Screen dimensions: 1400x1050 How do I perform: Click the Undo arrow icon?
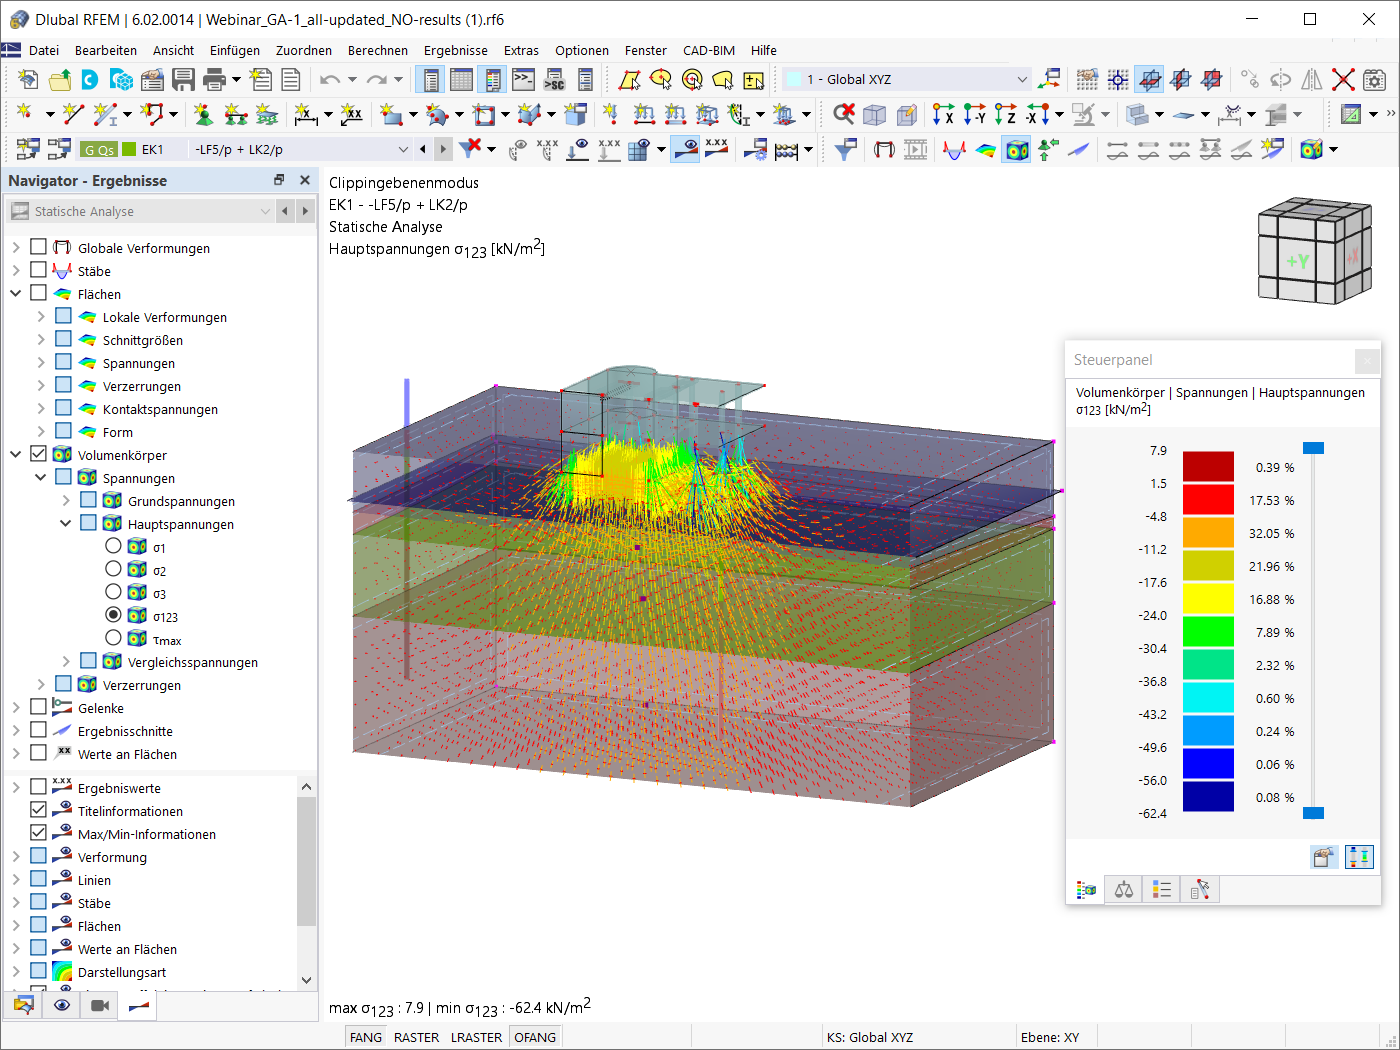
* * *
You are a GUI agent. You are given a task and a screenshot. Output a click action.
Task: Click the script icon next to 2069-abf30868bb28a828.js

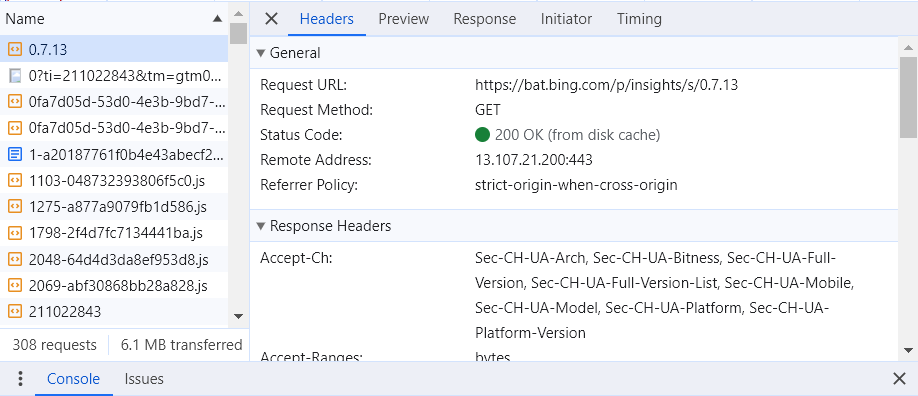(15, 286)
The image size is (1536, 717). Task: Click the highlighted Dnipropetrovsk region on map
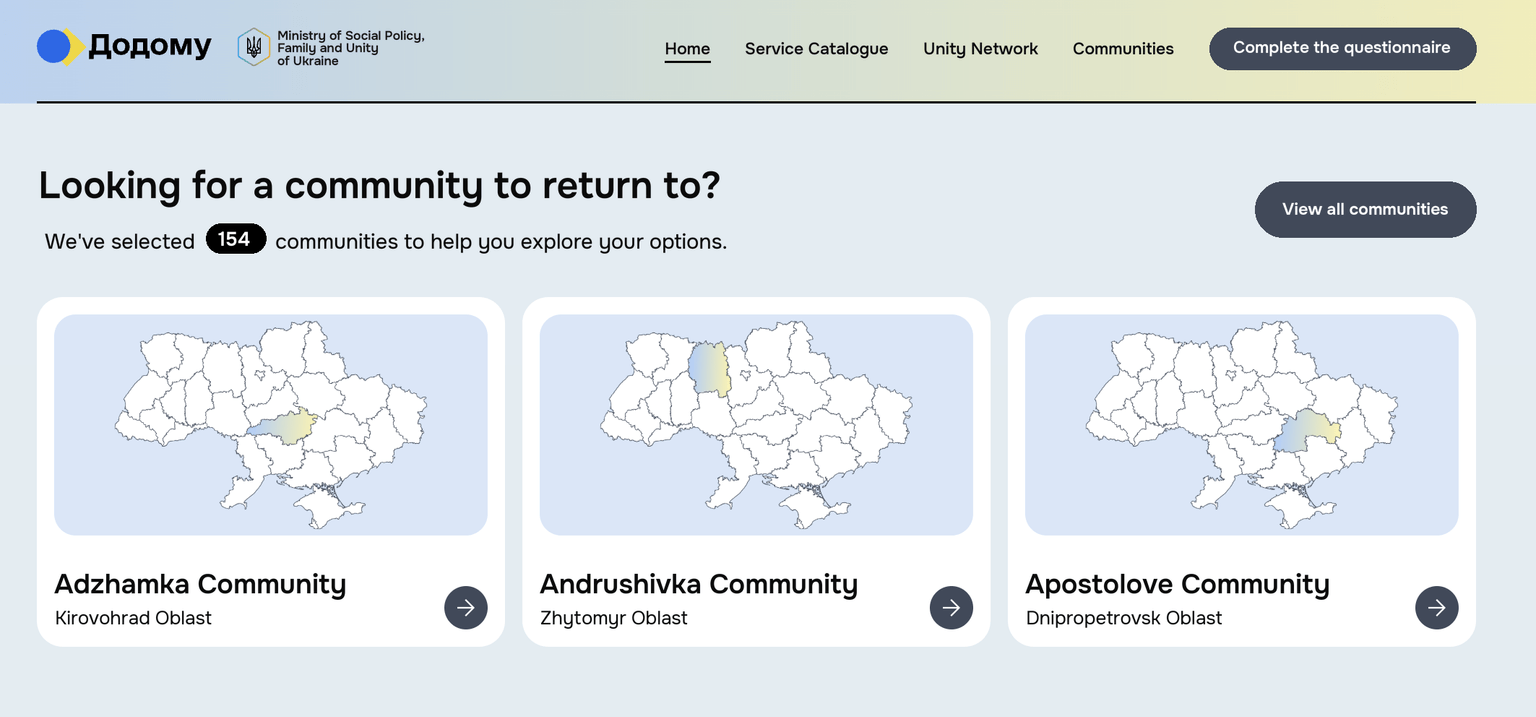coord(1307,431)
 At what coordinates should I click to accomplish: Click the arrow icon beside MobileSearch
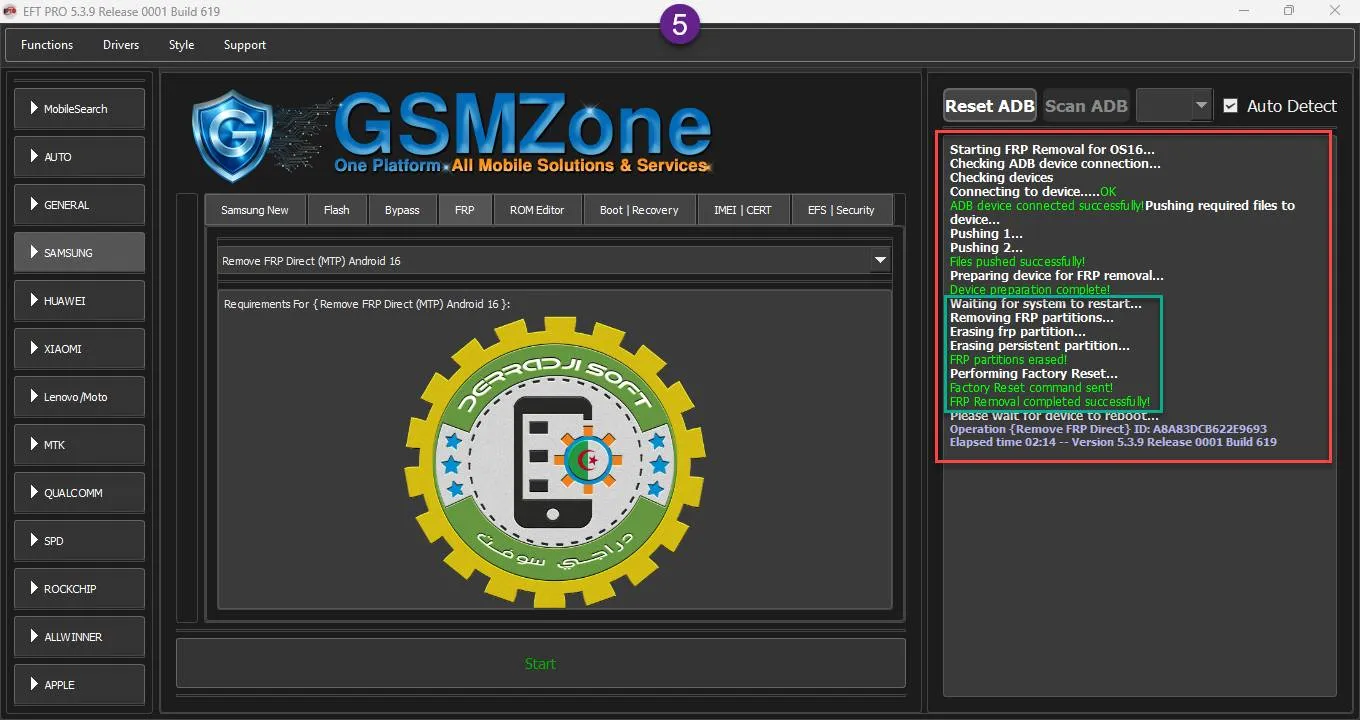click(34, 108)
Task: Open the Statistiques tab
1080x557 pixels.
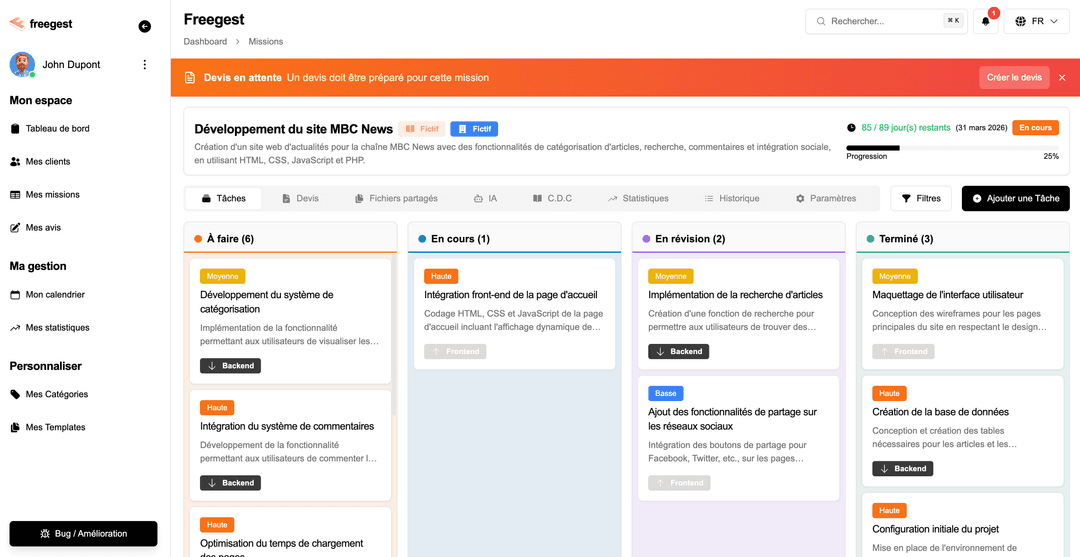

**Problem**: Print, word for word, the lines above that run from the line containing "Task: Click the script" to the line containing "1080x557 pixels.", both included. Keep the pictures out.

**Your response**:
Task: Click the script icon next to 2069-abf30868bb28a828.js

(15, 286)
The image size is (1536, 717). Task: Click the highlighted Dnipropetrovsk region on map
coord(1307,431)
 At what coordinates should I click to accomplish: Click the arrow icon beside MobileSearch
click(34, 108)
Task: Open the Statistiques tab
1080x557 pixels.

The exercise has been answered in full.